I'm not talking about Naomi... I'm talking about Palin!
We can get a digital copy of The Progressive for a little over a buck a month? That's less than a big coke at McDonald's! Stand back while I go for that deal: a chance to get actual well written articles instead of the endless drivel on the online 'news' pages.
The world will NOT be a better place if CommonDreams closes down for lack of support, or if progressive writers have to go live in tent cities while Neocons get lavish financial support from their backers.
Agreed.
Believe it or not, it is possible to retain the benefits of capitalism (and there certainly are some) without total submission to its avaricious tendencies and corporate influences in every aspect of existence. In fact, capitalism as such is nowhere near the problem that its simple-minded conflation with "freedom and democracy" is, especially in the U.S.
Just try to distinguish between:
a) capitalism as a force in the marketplace where, sensibly regulated, it can actually provide some beneficial competitive incentives, and
b) capitalist takeovers of governance (a.k.a., corporatism or fascism) where its financial power is inevitably used to pursue its singular fiduciary responsibility for maximizing its own profits.
The latter area is where the major problems arise inasmuch as the dominance of corporate interests, even if pursued with some measure of enlightenment and long-term perspicacity, is not and cannot possibly be synonymous with true democracy in the sense of government "of, by and for the people."
On the other hand, it's really not necessary to discard the baby with the bathwater in order to rebalance the equation. Just confine capitalist pursuits to their proper marketplace milieu and regulate their competitive elements so that they actually achieve the common good as advertised by their proponents. No one, except the crooks, should object to that.

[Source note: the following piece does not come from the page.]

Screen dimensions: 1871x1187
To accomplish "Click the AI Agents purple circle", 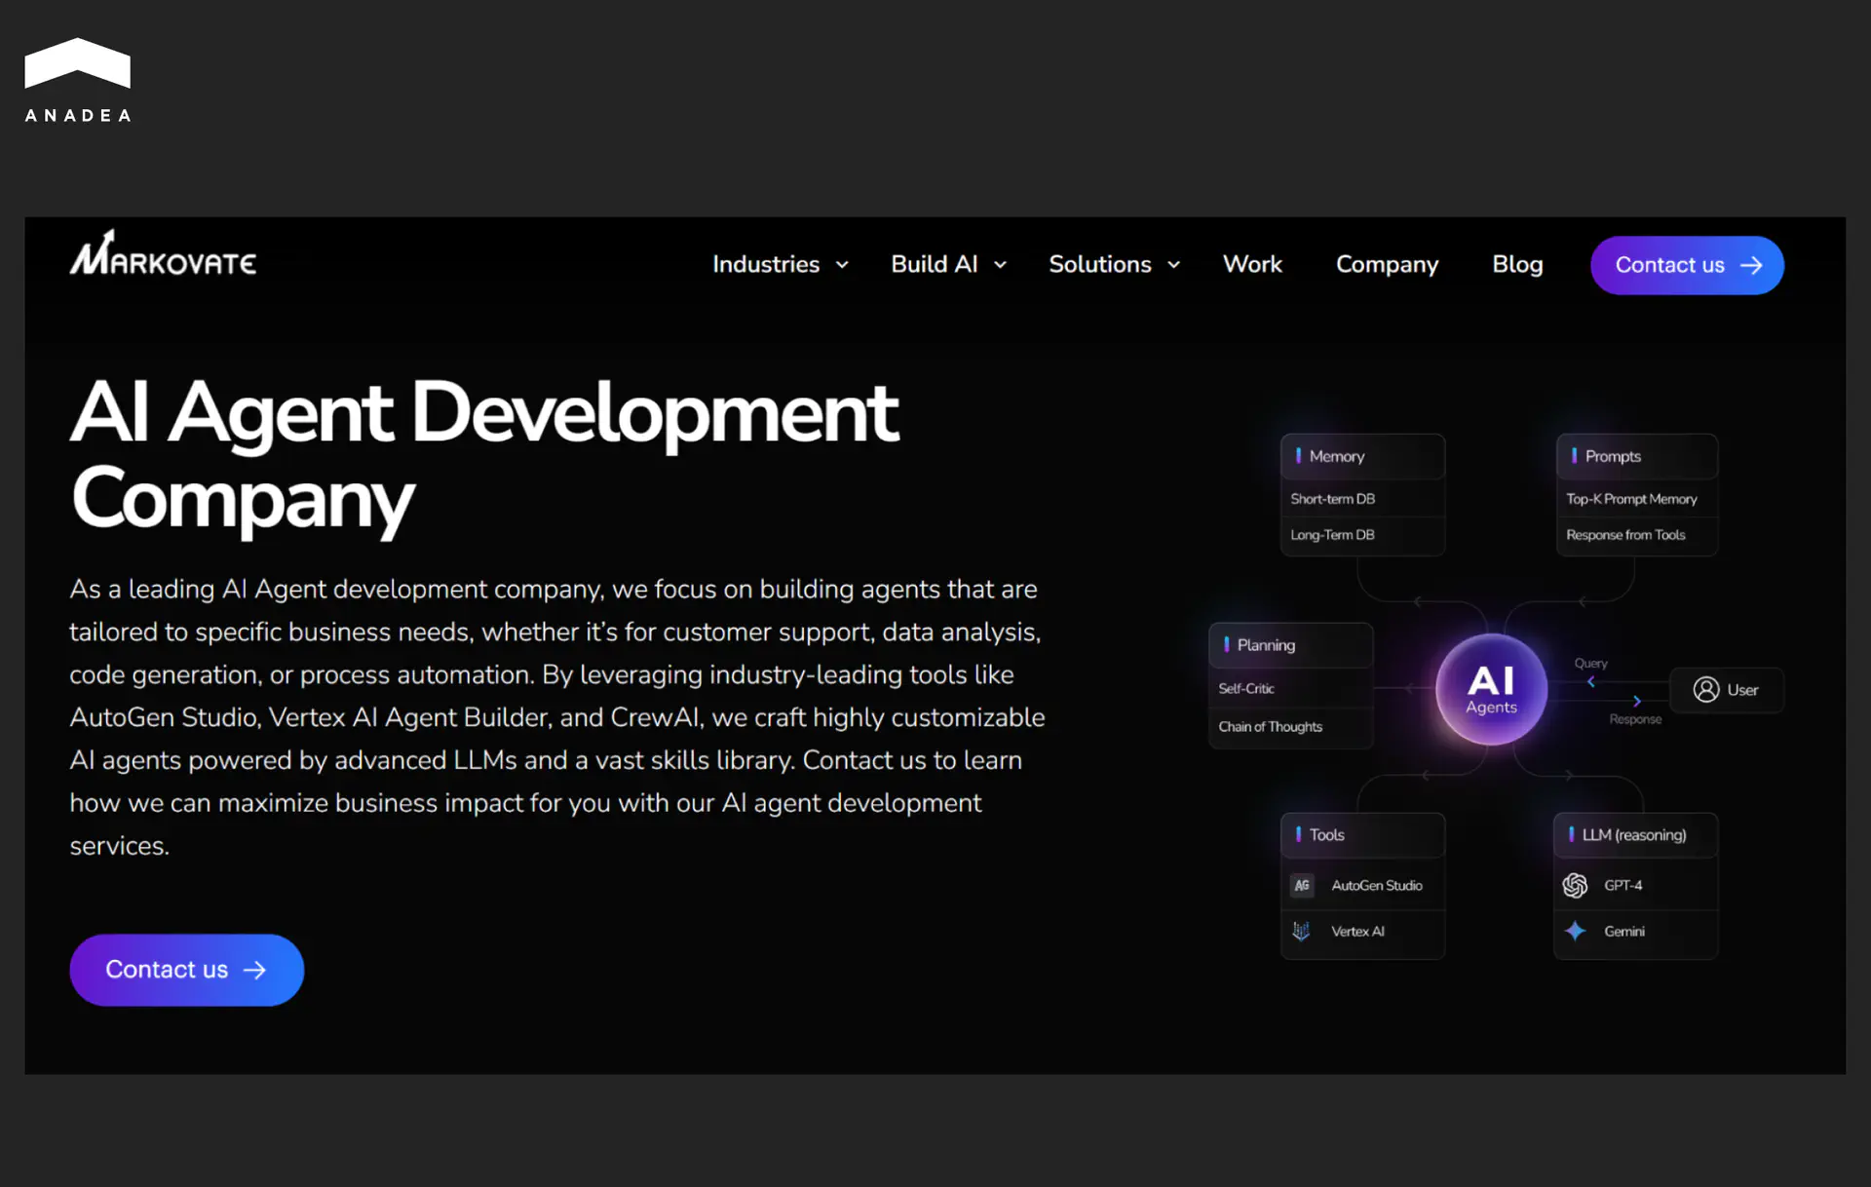I will [x=1491, y=689].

The obvious question, of couse, is whether even that much reform is possible without total systemic demolition of USA Incorporated's very roots as they've already been permitted to establish themselves. Seems highly doubtful as viewed by an outsider.
Properly regulated capitalism -- democratic capitalism -- Impossible
For capitalism is the freedom to enrich yourself upon the misery of the next man less intelligent, the freedom to hoard excessive wealth. And the right to control the deadly force of government in a way that prevents your excessive wealth from being passed down to those less intelligent where it belongs.

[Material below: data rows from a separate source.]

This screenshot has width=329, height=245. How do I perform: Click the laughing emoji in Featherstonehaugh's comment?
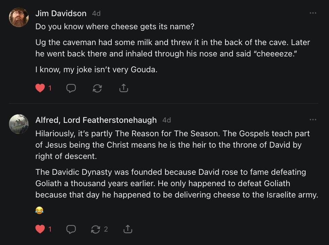[39, 210]
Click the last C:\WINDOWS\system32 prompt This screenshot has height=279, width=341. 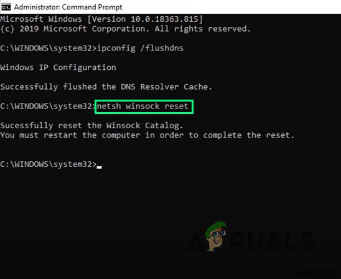pyautogui.click(x=49, y=164)
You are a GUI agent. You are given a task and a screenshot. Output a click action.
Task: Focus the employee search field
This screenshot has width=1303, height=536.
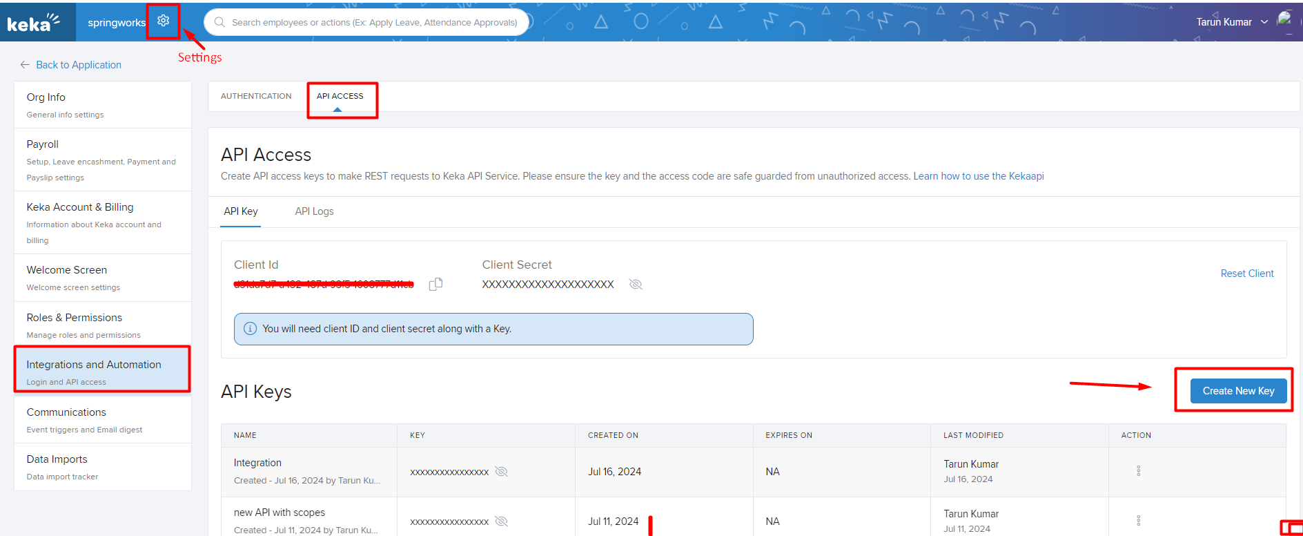coord(373,23)
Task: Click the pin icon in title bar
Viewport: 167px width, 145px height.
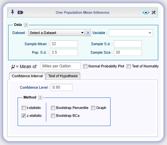Action: coord(13,12)
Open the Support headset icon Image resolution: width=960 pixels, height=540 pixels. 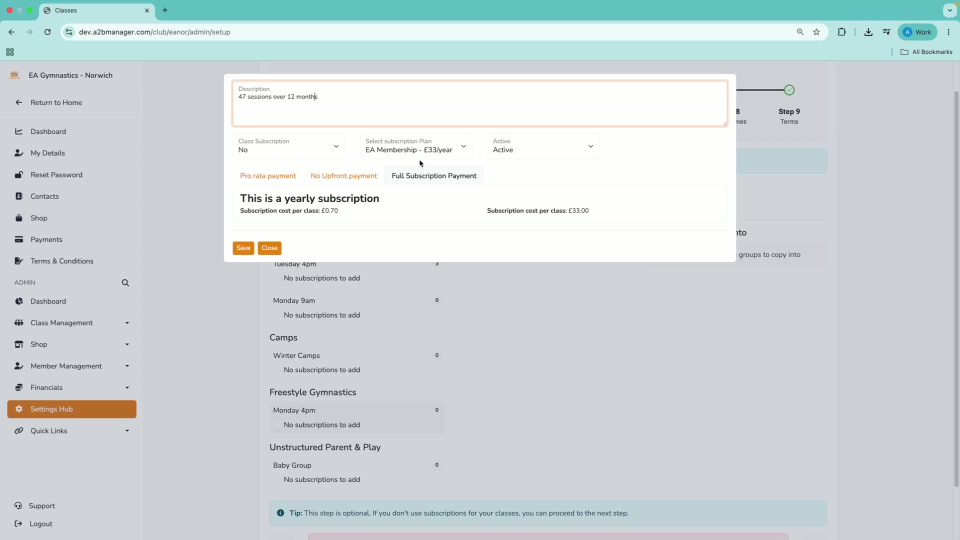19,506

For profit and capital gain, why should it be the private property of those most intelligent? Why should this laboring man, just because I'm slow of thought, have no right to an equal share in the wealth that I helped generate?

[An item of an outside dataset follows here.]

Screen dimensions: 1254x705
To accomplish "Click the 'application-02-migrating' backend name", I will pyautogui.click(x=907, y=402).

For capitalism is socialism in reverse, and why when we want more democracy rich capitalists scream at us, "Socialism... Socialism... Socialism."
Believe it or not?
Not.
Not.
Well, okay. But if you propose to eliminate ALL capitalist entreprenurial incentives, even in the marketplace, what's your alternative.
honesty
"To read the entire text of this article by Naomi Klein, and support quality journalism, you can subscribe to The Progressive by clicking here.
But you don't have to."
Was this an ad for the Progressive????
Yes an ad for the Progressive, but also for Naomi, and if she chose to write only for the Progressive it would be the most popular magazine on the WEB.
The world stakes keep getting bigger and bigger. Population, limited natural resources, global warming, environmental destruction, atomic weapons, starvation, dictatorships, religious fanaticism, on and on.
And we, as a species, have to manage all this with all our limitations, foolishness, built in short sightedness. Klein, of course, is correct. We recently elected a "progressive," or "pragmatic," president who promised to save us from our mess. Instead, he appears to be merely bandaging up the patient in order to send him out to try his hand in the roller derby again. As if the game is the only thing.
What can we do?
I haven't the foggiest. What we know is what anyone can know who looks around. And many do and don't think it's worth looking at. That the roller derby is all that's important. Getting back into that car and trying to win. Never mind the resultant waste and damage. All the crackups on the side of the road, it's the game that counts.